On 3/6/2012 8:27 PM, fantasai wrote:
> Unicode has a Pc category into which it assigns various low lines:
>
> _ U+005F LOW LINE
> ‿ U+203F UNDERTIE
> ⁀ U+2040 CHARACTER TIE
> ⁔ U+2054 INVERTED UNDERTIE

Those 4 are the actual connectors. The concept arose because of the
peculiar behavior of U+005F LOW LINE, which although classed as
"punctuation", in majority usage doesn't actually serve to delimit things,
but rather is a way of tying them together, particularly for identifier
syntaxes.
For decades now, programmers have been using it as a replacement
for SPACE which allows for visual separation of "words" without the
segmentation effects.

The various TIEs are traditional editing marks which have a comparable
effect. Although they don't occur in regular orthographies and are not
widely used in any syntax, if they *do* occur in digital text, the default
behavior you would want for them would be to keep elements together,
rather than separate them.

> ︳ U+FE33 PRESENTATION FORM FOR VERTICAL LOW LINE
> ︴ U+FE34 PRESENTATION FORM FOR VERTICAL WAVY LOW LINE
> ﹍ U+FE4D DASHED LOW LINE
> ﹎ U+FE4E CENTRELINE LOW LINE
> ﹏ U+FE4F WAVY LOW LINE
> ＿ U+FF3F FULLWIDTH LOW LINE
>
>

Those 6 are completely different. The first 5 are compatibility dreck
coming out of
CNS, and their original intent (most likely) was to represent various styles
of underlining of Chinese text. They cannot be meaningfully used for
that now --
you would do that instead with text styles -- but they are encoded for
roundtrip
conversion to CNS. U+FF3F is just a fullwidth variant from Shift-JIS (etc.)

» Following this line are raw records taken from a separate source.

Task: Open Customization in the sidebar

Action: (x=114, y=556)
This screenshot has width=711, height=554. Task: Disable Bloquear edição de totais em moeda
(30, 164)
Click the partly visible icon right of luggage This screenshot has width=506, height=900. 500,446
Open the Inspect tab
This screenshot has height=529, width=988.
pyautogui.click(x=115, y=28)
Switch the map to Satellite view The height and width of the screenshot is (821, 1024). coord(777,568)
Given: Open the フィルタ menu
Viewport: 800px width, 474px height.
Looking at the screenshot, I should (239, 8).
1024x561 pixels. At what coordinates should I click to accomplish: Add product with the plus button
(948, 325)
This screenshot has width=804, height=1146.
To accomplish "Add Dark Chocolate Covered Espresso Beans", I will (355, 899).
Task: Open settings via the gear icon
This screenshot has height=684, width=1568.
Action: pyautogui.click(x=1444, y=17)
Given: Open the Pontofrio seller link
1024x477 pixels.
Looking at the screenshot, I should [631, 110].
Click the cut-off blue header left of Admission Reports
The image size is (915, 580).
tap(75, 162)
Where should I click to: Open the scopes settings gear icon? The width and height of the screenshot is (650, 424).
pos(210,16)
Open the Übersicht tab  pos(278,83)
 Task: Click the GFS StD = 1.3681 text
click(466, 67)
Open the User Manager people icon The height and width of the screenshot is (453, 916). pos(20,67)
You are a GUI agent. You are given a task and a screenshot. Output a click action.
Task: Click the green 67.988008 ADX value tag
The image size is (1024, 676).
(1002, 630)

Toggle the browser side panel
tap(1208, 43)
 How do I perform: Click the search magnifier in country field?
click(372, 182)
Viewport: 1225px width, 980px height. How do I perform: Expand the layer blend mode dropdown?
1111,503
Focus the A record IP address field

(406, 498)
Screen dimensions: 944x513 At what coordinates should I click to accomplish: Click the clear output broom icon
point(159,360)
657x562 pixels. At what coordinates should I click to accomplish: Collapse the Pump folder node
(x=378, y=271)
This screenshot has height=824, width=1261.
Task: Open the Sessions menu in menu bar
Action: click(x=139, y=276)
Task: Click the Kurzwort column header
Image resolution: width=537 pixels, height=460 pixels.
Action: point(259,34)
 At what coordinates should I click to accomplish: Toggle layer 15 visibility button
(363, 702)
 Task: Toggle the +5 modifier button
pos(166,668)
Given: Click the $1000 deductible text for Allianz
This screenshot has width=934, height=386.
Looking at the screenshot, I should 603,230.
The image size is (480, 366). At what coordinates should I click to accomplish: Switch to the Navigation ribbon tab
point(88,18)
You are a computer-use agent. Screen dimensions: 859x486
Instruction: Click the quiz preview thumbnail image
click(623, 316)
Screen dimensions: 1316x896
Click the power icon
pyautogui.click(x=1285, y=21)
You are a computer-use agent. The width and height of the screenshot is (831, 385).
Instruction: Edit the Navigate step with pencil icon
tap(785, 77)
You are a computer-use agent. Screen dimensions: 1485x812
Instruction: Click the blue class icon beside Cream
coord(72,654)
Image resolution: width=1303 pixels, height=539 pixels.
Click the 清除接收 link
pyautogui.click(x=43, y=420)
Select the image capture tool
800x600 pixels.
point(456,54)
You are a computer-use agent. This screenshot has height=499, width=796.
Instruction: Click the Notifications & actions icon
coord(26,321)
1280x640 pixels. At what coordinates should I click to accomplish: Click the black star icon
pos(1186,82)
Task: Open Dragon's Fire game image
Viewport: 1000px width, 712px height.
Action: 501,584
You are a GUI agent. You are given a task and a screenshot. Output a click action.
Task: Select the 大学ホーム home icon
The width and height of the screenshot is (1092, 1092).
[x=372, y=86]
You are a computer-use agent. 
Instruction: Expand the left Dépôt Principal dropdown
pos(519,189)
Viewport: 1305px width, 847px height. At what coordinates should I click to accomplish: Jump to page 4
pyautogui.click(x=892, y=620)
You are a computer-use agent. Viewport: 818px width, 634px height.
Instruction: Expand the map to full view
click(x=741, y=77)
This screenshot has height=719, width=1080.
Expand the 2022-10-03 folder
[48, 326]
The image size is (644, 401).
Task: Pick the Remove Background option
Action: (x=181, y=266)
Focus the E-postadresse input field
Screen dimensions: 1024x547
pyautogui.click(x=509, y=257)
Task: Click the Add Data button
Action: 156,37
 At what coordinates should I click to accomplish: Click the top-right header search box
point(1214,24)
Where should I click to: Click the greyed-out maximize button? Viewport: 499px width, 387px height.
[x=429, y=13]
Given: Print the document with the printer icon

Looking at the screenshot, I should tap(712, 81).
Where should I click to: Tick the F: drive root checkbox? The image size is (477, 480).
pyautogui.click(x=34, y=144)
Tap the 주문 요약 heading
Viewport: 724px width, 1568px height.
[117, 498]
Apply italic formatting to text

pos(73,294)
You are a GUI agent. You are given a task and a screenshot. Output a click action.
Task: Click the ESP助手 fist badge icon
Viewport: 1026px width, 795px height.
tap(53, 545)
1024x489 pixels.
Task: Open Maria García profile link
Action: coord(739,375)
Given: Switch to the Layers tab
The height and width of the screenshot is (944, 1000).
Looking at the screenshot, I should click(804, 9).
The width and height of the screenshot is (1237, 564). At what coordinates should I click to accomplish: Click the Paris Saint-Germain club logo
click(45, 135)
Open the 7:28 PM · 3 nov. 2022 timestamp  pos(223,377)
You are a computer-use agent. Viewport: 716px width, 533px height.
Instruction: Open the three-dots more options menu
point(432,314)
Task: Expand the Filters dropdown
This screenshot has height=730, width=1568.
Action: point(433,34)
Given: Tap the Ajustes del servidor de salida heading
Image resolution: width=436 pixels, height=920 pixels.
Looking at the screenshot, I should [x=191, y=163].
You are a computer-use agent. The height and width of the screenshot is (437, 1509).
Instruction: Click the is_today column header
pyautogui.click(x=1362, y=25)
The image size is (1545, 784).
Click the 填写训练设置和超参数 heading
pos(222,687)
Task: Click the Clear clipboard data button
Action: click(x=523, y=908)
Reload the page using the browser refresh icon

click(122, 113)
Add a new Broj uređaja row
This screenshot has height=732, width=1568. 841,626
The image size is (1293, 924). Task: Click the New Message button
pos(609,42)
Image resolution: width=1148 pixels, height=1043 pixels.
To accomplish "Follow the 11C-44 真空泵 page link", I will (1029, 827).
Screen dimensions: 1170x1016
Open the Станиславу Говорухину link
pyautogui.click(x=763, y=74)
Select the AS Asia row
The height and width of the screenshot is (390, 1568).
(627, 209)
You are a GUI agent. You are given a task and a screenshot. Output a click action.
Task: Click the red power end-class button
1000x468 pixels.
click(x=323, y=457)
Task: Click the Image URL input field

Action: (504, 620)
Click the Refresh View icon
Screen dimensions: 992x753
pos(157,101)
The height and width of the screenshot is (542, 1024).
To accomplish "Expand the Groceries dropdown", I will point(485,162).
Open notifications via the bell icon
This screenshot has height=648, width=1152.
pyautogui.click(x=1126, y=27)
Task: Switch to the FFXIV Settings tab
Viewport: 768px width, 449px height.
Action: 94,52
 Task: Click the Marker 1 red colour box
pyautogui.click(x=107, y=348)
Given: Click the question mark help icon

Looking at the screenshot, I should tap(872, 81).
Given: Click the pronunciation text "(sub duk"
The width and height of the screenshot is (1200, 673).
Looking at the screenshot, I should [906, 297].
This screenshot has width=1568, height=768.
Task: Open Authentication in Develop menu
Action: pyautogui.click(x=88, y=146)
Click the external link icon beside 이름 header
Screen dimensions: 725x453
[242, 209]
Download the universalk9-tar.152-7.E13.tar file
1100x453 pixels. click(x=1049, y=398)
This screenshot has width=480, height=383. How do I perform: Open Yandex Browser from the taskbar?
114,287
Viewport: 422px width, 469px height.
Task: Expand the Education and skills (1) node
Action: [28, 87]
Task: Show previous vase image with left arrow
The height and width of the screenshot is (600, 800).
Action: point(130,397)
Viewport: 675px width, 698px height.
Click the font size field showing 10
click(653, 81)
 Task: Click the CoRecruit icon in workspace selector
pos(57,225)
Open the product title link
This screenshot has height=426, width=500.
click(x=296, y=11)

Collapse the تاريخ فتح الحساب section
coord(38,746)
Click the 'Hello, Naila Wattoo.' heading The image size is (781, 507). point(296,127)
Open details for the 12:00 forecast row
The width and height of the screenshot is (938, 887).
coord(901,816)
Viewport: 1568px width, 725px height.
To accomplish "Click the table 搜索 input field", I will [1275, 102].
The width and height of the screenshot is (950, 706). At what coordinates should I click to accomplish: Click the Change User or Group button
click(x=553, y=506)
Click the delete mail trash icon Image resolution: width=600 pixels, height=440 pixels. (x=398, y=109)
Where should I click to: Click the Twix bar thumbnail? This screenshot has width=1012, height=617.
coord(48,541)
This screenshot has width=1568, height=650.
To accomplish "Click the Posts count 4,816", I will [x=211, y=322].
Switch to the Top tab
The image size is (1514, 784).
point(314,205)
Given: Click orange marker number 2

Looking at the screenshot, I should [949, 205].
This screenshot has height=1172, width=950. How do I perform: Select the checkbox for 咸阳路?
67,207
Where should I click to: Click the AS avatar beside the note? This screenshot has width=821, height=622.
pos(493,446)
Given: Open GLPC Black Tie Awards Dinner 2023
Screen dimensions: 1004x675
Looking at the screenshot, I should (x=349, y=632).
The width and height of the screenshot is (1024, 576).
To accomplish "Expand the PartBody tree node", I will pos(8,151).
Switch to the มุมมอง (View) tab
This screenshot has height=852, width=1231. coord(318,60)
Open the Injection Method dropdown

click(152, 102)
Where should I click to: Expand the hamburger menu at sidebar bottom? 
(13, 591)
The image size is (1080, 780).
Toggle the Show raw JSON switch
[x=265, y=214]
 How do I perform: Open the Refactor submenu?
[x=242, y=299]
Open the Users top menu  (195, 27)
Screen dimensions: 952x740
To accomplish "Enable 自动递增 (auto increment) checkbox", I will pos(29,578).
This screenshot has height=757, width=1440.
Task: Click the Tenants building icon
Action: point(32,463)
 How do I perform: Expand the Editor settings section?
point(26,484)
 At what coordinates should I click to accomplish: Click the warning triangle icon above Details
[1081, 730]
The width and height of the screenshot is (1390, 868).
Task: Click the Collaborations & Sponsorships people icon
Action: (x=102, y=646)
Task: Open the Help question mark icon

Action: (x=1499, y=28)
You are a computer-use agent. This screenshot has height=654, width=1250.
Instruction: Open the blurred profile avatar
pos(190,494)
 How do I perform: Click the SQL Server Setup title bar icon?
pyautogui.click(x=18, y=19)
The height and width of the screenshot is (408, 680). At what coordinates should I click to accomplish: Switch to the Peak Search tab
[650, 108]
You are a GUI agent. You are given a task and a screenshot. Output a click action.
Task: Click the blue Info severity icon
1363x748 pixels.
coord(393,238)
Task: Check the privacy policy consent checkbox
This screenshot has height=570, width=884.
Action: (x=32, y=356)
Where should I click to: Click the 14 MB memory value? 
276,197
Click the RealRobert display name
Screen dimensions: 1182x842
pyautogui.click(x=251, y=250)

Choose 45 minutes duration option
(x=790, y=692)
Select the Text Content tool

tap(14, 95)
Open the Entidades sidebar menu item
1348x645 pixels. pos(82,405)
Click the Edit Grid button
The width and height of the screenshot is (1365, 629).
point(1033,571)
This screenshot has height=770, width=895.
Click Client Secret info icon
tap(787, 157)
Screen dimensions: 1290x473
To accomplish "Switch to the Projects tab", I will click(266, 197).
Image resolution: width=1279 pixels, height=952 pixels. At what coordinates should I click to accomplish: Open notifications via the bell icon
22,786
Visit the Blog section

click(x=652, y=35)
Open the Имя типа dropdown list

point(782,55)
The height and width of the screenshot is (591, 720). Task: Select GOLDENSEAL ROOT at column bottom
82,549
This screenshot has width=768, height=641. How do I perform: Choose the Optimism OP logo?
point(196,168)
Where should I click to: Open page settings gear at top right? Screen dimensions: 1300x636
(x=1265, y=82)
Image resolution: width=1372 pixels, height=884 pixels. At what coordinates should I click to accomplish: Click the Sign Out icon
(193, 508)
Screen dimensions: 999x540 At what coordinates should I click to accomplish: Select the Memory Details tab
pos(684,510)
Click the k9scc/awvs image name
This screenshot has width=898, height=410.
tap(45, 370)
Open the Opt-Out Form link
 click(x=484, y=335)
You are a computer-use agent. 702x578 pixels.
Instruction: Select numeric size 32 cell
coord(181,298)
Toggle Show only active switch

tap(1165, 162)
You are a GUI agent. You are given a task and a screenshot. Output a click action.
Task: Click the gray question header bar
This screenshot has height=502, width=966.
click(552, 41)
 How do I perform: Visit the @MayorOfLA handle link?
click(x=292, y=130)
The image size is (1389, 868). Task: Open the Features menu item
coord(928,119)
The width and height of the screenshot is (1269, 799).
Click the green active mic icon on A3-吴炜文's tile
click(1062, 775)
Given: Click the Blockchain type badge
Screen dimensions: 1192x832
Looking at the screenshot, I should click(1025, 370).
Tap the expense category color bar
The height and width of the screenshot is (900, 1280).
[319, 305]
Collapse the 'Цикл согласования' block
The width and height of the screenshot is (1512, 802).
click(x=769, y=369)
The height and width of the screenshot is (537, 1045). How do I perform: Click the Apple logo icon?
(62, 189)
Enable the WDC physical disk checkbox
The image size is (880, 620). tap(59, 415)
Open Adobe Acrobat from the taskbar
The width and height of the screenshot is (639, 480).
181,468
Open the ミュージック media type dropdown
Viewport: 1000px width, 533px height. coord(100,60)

The reason they are gc=Pc is entirely a normalization consistency issue,
because
they all have compatibility decompositions to U+005F LOW LINE.

> However, the overlines that are almost exactly the same thing, are
> categorized as Po:
>
> ‾ U+203E OVERLINE

The overline isn't typically used to tie anything together. This is
essentially
just a spacing clone of the combining overline.

> ﹉ U+FE49 DASHED OVERLINE
> ﹊ U+FE4A CENTRELINE OVERLINE
> ﹋ U+FE4B WAVY OVERLINE
> ﹌ U+FE4C DOUBLE WAVY OVERLINE

And those 4 are more CNS compatibility dreck, again representing badly
encoded
characters for what should actually be done with text styles.

>
> Is this a bug or a feature? :) Shouldn't they be Pc?

It is a feature. And no, they should not be gc=Pc.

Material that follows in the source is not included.